Directions for this task:
Each line of the records below that holds "next" should be returned.

Provided data:
------------
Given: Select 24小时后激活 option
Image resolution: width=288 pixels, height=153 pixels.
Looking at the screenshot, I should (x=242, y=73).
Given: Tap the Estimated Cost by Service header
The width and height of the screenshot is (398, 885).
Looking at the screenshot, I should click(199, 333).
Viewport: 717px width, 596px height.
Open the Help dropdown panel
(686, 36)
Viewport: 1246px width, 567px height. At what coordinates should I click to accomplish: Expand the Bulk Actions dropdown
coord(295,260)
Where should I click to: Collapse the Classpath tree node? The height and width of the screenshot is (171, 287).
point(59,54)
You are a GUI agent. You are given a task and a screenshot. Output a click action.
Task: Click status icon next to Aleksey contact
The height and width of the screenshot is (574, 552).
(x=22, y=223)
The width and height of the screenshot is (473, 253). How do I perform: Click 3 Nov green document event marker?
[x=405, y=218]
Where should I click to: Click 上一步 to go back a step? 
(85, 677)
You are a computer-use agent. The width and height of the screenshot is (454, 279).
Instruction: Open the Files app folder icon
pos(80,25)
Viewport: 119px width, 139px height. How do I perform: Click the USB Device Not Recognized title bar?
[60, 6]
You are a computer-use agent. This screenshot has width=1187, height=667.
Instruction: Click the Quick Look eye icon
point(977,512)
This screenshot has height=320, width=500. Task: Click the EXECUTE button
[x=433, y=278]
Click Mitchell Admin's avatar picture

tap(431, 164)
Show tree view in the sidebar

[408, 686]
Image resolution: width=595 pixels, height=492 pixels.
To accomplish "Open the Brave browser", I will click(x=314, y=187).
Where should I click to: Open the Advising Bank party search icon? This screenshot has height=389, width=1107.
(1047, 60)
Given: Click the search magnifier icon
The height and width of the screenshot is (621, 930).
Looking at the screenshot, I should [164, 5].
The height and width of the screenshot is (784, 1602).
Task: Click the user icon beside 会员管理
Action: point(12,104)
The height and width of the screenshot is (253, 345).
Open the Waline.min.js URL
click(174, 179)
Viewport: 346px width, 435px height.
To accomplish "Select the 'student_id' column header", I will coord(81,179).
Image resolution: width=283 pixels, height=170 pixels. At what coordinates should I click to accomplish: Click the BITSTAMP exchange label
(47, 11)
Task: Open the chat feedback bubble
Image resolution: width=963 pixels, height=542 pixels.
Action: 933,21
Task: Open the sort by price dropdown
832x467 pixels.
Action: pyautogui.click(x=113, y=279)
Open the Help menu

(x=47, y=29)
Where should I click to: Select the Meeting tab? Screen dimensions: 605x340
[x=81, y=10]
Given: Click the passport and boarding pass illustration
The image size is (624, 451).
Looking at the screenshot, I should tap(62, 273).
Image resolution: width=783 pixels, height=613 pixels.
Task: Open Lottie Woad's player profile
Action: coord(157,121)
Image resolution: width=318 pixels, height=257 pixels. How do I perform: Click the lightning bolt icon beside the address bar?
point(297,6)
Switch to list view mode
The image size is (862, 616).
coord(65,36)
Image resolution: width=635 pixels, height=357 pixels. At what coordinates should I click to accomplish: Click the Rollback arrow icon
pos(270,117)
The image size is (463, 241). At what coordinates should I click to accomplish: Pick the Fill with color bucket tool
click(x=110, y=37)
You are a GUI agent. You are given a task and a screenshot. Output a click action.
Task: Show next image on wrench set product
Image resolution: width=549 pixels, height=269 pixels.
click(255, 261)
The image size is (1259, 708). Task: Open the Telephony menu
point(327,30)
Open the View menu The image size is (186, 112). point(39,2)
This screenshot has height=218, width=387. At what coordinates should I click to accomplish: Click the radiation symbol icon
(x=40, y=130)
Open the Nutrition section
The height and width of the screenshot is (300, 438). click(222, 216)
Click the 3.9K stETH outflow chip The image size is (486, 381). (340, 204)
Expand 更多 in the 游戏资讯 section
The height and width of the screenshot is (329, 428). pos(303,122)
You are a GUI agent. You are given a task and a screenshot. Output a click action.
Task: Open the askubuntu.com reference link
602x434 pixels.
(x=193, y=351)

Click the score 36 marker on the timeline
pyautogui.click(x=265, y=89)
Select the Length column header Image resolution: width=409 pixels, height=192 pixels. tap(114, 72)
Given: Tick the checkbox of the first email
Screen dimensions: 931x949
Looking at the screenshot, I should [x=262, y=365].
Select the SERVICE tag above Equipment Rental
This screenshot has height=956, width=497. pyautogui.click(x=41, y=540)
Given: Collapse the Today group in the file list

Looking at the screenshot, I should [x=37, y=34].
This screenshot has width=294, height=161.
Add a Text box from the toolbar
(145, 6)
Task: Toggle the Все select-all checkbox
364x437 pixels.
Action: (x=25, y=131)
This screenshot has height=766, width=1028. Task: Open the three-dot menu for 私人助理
------------
Solution for this exercise:
Task: Click status icon next to Aleksey contact
Task: Show next image on wrench set product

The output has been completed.